Dataset content:
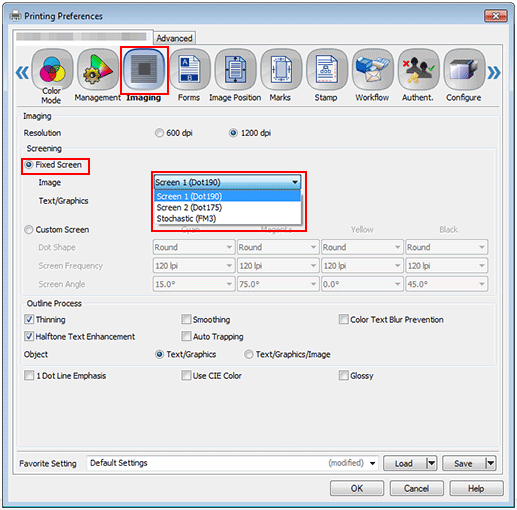This screenshot has height=510, width=517.
Task: Select the Marks icon
Action: pos(281,70)
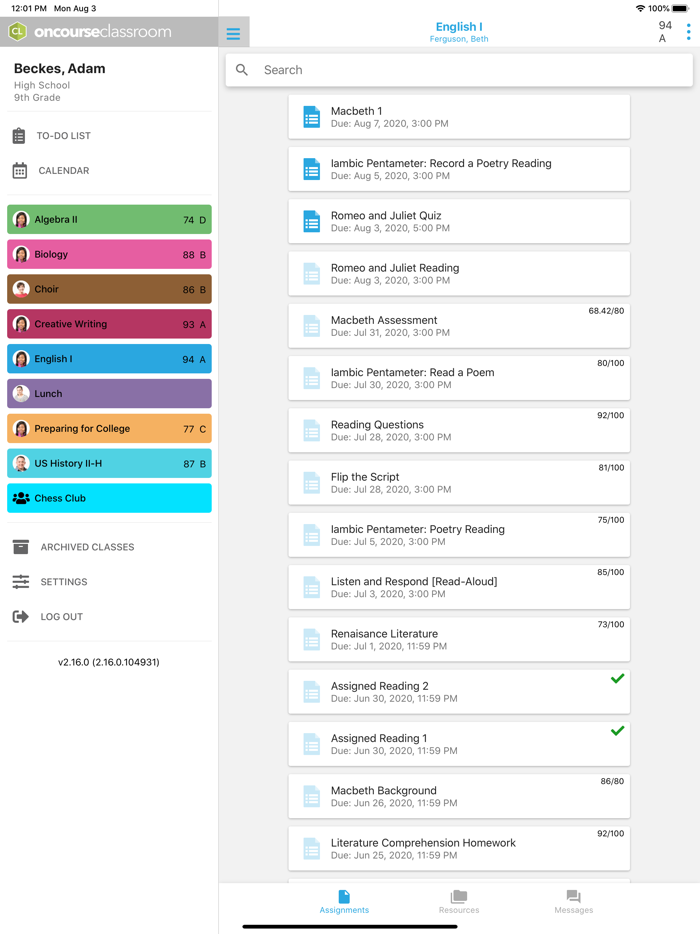Select the Preparing for College class
This screenshot has width=700, height=934.
coord(109,429)
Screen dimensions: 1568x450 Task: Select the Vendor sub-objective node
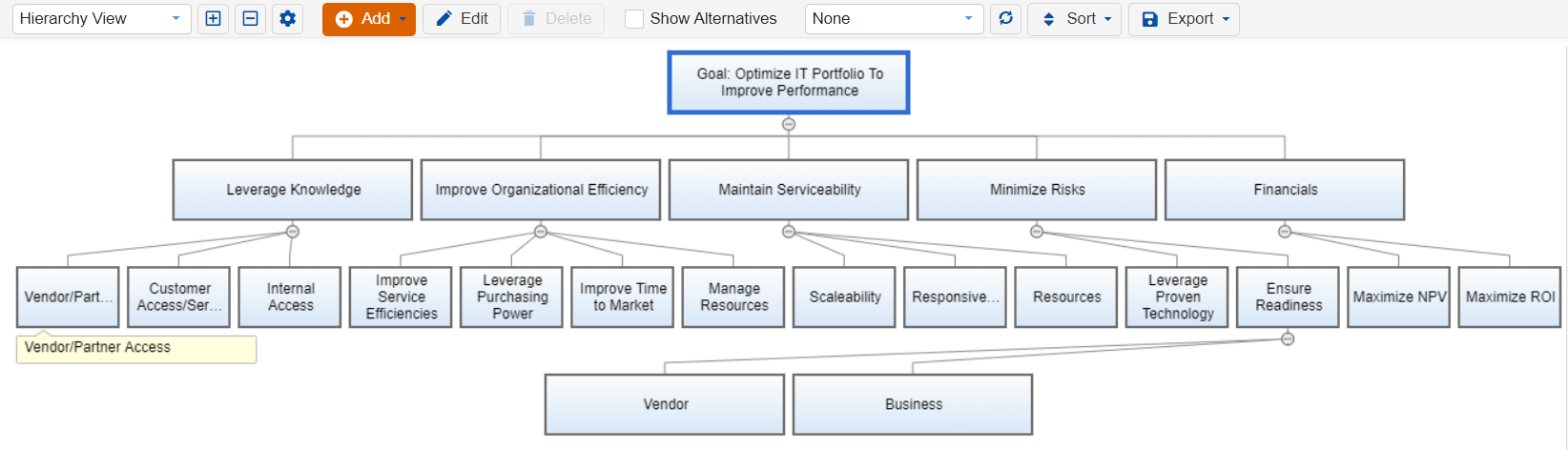[x=665, y=404]
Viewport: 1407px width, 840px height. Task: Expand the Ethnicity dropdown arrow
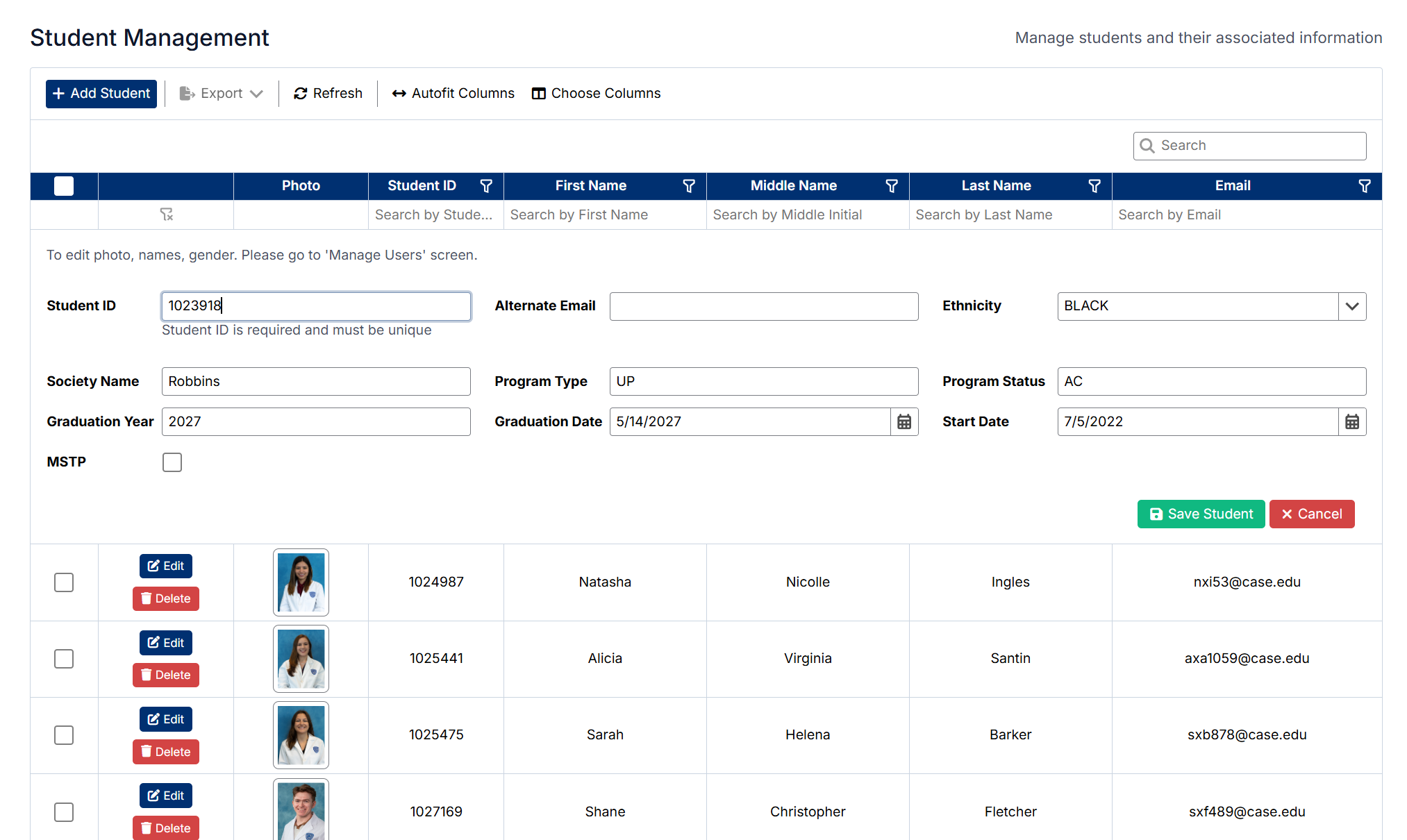(1351, 306)
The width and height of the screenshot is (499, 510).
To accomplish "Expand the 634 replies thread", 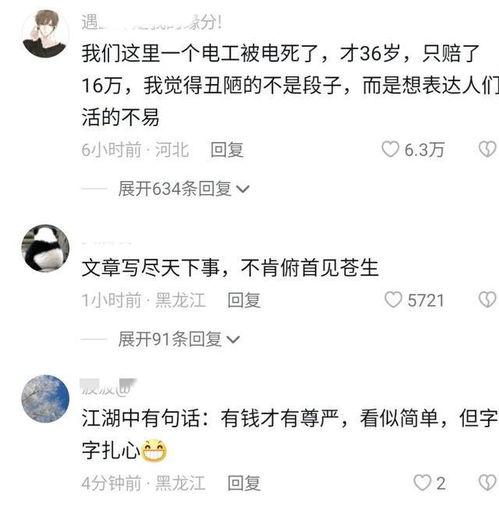I will (x=184, y=189).
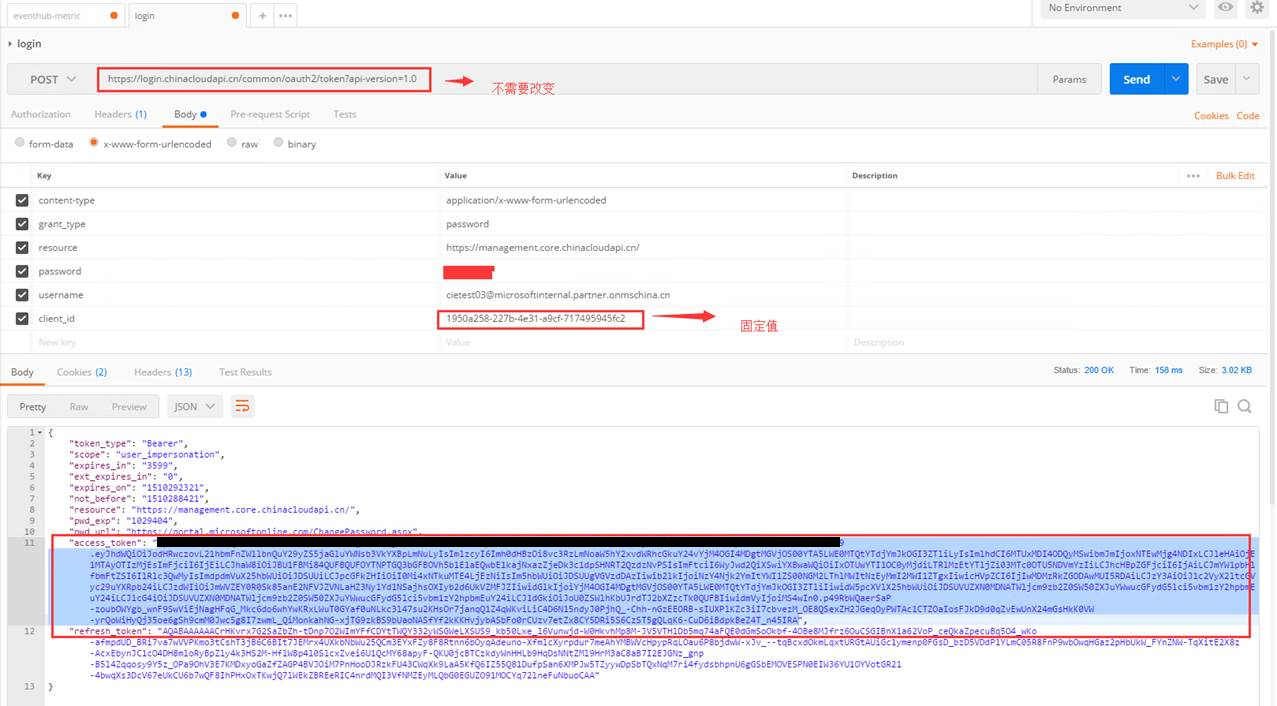Open the JSON format dropdown
The width and height of the screenshot is (1277, 706).
click(198, 407)
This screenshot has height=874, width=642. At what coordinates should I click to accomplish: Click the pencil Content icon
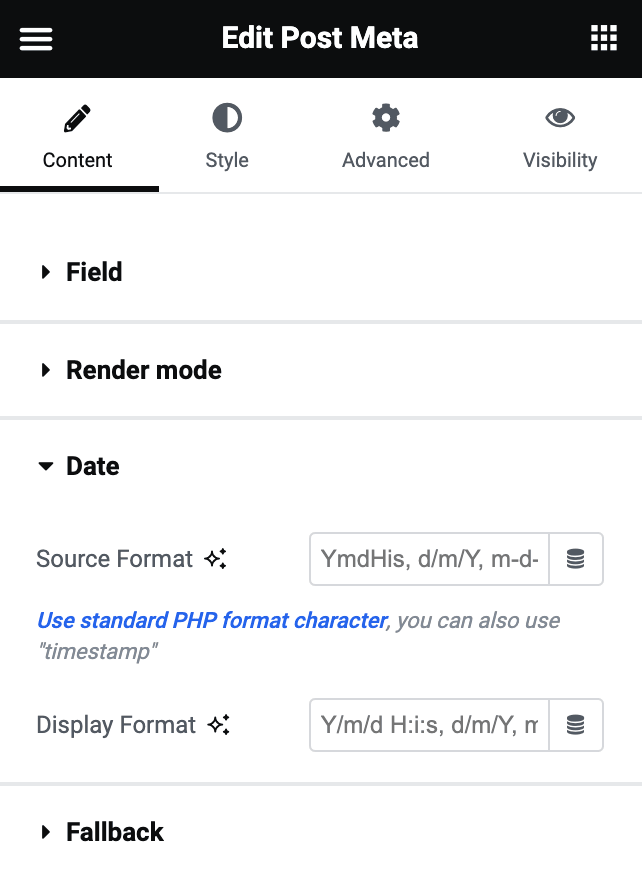coord(77,118)
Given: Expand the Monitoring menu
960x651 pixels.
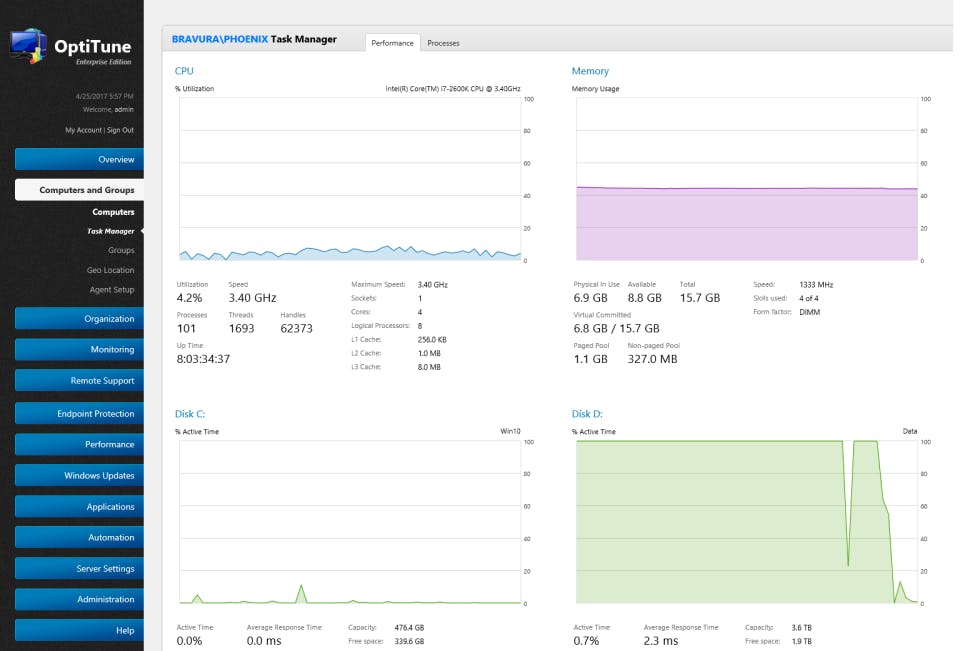Looking at the screenshot, I should coord(80,349).
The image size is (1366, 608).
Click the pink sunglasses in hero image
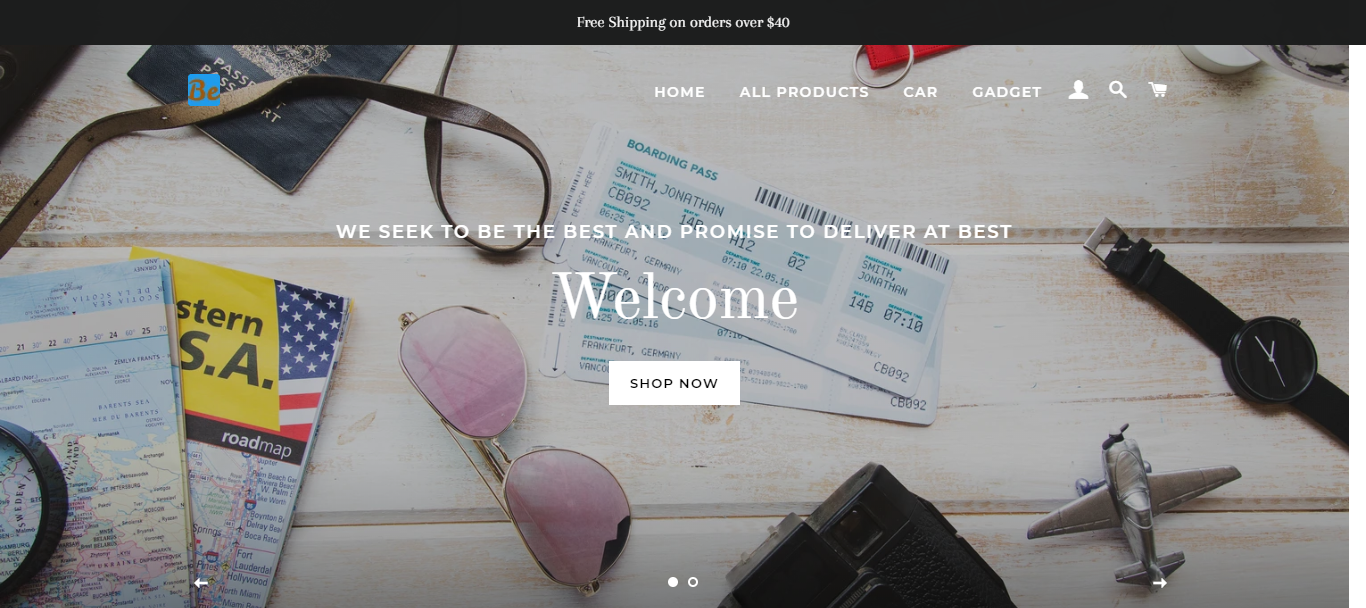coord(508,440)
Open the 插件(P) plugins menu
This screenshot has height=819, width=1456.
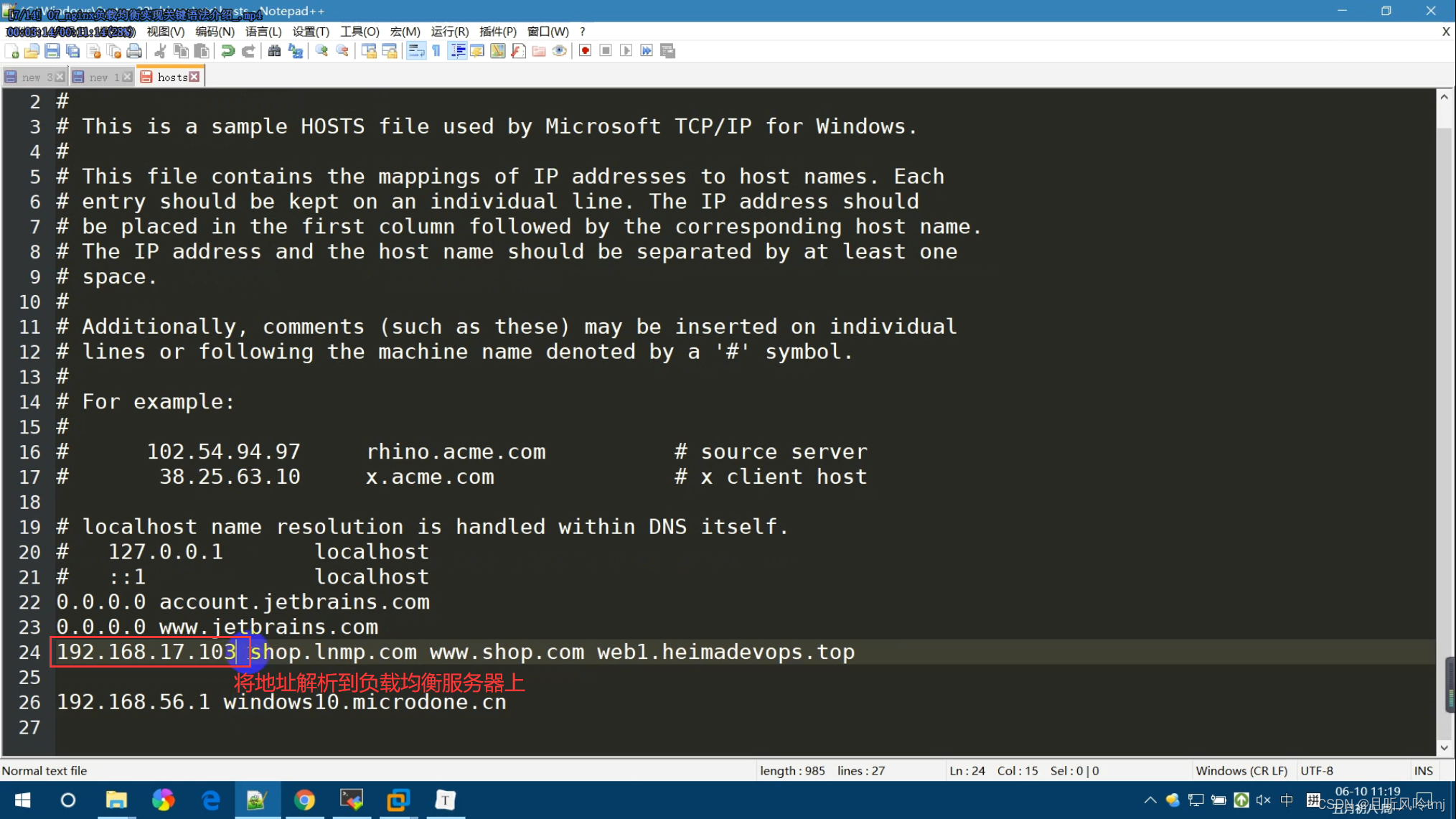click(x=498, y=32)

Task instructions: Revise the material from the line containing "Given: Expand the Monitoring menu" through the last line, replacing "sunglasses" with "hat" and keeping everything else unchanged. Leave the pictures out of the revised lines.

Solved problem:
Given: Expand the Monitoring menu
960x651 pixels.
Looking at the screenshot, I should coord(80,349).
The image size is (1366, 608).
Click the pink hat in hero image
coord(508,440)
Open the 插件(P) plugins menu
This screenshot has height=819, width=1456.
click(x=498, y=32)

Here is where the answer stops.